FALLING THROUGH THE CRACKS: Theory and Survey Framework

After reviewing the literature on perinatal case management and care coordination, two documents were selected to provide a framework for the study. The first, Public Health Interventions: Examples From Public Health Nursing (Keller, Strohschein, Lia-Hoagberg, & Schaffer, 1998) describes a model of case management and care coordination interventions suitable for use with this project. Several expert public health panels conducted a literature review and developed a set of “best practices”supporting each type of intervention specified in the model. Further, funding provided by the Centers for Disease Control and Prevention (CDC) enabled nationwide presentations of the model through interactive satellite broadcasts.

The theory underlying this model combines the concept of “the community as client” with a traditional epidemiological approach, which draws inferences about the etiology of illness from population-based data. Keller and colleagues also modified the standard classification scheme constructed by previous authors. Earlier writers used only two categories to classify public health interventions: (1) individual-focused and (2) community-focused interventions. The Keller group added a third focus—a systems-level category—creating a more complex classification structure with greater depth. Furthermore, the addition of a systems level reflects more accurately the nature of current public health practice.

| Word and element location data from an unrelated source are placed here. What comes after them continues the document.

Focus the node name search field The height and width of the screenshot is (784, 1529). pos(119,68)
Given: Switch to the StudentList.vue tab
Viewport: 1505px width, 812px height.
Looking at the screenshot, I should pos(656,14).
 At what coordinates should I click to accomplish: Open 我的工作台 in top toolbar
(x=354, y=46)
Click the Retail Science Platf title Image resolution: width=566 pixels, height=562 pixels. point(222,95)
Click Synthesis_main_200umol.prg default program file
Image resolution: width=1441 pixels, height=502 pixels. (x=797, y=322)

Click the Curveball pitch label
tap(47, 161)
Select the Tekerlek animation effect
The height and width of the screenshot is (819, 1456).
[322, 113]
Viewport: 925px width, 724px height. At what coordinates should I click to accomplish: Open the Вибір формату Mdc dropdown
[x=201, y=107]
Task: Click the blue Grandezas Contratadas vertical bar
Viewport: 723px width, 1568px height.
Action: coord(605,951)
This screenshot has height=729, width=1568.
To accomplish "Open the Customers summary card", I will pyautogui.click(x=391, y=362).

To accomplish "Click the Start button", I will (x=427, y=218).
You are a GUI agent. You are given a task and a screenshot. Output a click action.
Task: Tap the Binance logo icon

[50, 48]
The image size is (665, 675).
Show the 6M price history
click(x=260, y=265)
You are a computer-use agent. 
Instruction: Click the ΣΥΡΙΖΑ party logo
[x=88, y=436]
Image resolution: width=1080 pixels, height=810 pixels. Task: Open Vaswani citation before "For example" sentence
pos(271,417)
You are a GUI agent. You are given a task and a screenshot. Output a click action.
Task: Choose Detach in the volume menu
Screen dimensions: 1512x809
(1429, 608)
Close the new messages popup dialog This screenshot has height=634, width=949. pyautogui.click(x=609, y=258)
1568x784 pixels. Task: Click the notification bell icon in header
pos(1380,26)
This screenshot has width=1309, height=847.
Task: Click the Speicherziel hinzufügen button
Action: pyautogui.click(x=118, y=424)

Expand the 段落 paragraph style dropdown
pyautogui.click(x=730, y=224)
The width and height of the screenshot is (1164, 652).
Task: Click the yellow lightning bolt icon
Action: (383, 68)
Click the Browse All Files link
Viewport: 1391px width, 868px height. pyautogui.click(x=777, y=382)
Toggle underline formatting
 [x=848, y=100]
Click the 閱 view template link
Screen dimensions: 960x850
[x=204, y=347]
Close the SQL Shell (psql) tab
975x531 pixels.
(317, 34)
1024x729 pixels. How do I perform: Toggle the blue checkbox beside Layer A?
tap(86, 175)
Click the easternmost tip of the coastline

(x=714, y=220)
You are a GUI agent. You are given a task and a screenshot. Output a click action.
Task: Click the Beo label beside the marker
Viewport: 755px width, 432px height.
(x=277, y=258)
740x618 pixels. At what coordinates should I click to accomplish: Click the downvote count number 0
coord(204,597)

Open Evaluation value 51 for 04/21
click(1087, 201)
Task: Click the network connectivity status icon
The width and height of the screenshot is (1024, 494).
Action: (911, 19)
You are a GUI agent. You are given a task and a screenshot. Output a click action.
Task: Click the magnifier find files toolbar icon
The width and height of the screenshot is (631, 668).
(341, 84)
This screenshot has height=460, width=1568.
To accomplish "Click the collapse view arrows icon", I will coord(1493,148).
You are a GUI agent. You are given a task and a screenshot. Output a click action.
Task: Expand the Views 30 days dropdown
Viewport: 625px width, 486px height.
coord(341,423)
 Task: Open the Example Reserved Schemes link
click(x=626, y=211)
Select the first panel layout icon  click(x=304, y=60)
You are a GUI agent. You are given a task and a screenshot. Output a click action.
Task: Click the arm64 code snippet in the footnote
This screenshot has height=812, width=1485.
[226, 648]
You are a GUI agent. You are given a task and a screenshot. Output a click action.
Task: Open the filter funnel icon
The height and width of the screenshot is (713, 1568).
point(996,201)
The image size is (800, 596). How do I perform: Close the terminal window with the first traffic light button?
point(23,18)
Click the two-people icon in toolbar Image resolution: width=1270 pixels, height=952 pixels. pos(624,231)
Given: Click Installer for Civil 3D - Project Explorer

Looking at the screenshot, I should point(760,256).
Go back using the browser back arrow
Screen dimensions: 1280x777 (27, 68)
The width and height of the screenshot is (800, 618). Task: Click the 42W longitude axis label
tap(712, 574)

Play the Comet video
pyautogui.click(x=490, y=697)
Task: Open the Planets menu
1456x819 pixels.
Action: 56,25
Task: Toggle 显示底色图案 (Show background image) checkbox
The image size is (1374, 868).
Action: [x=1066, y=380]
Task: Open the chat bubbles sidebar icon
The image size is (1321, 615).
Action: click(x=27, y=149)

In addition, an earlier document—Coordinating Prenatal Care, prepared by the National Governor’s Association (Hill & Breyel, 1989)—was used by the Perinatal Survey Team to narrow the Keller et al. model from its original application (i.e., the entire field of public health) to a specific focus on perinatal practice. These two documents provided definitions and a framework against which the survey team measured the performance of the local perinatal care coordination system.

Definition of Perinatal Case Management/Care Coordination

Perinatal case management and care coordination are terms used interchangeably and simultaneously to describe a role, a process, and a service within a system of care. It is a client-centered, goal-oriented process for:

(1) assessing the needs of a pregnant woman and her family for particular health and social services such as mental health, chemical dependency treatment, housing, and other advocacy;
(2) assisting women in obtaining those services; and
(3) coordinating those services to avoid gaps and duplication. It is an ongoing activity that continues until established goals are met.

As a role, case management/care coordination (CM/CC) provides a client with a practitioner who actively coordinates her care. Within this role, the case manager/care coordinator is able to negotiate with multiple providers to obtain a variety of services.

As a process, CM/CC expands on the components of the nursing process: assessment, goal/outcome development, intervention, monitoring, and evaluation. The unique feature of CM/CC is that it is episode-focused and responds to care needs across multiple settings and disciplines.

As a service, CM/CC provides both facilitating and gate-keeping functions for the client. CM/CC has the ability to unravel the health care and social service delivery systems to the client’s best advantage. It can personalize care in an otherwise impersonal system and can take into consideration the client’s health status and diagnoses, treatment plans, payment resources, and health care options.

For purposes of this study, the perinatal care coordination system is defined as hospitals, managed-care organizations, community health centers and clinics, and public health nursing agencies. Due to budget limitations, private providers and clinics, as well as private home health care agencies,were not included in the survey.

Differences between the Medical Model and the Public Health Model

The Western allopathic medical approach generally has been characterized by its adherence to a model which diagnoses symptoms, relieves physical pain, and treats various diseases of the human condition, largely by isolating specific body parts, organs, or systems. It is a very effective model for dealing with critical illness (heart attacks, strokes, serious accidents) or contagious diseases (tuberculosis, measles, chicken pox) but much less effective in dealing with chronic illness (arthritis, diabetes, allergies, mental health conditions). Because of its emphasis on organs/body parts and disease, the medical model often fails to take into account the entire individual—particularly the social, emotional, and psychological aspects of the individual’s environment.

In contrast, the public health model is a much broader approach and, by its very definition, focuses on populations and the role of the individual (i.e., how the individual functions) in that population. Some of the distinguishing features of the public health model are its concern for informing the public about general health issues, its emphasis on prevention activities, the assessment and monitoring of population-based health problems, and the development, implementation, and evaluation of health promotion strategies (Lasker, 1997). As such, the public health model would appear to be a more appropriate and effective vehicle for addressing the broad, population-based health needs of low-income persons and their families, particularly after basic medical necessities have been met.

In undertaking this study of perinatal care coordination, the Perinatal Survey Team used a public health model of care coordination as a standard. Medical treatment alone cannot meet all of the social and behavioral challenges of caring for the high-risk pregnant woman. The social and behavioral risk factors identified during pregnancy should prompt appropriate interventions and support services. Because medical, psychological, and social risks often interact , a multidisciplinary strategy is required for successful intervention (Public Health Service Expert Panel on the Content of Prenatal Care, 1989).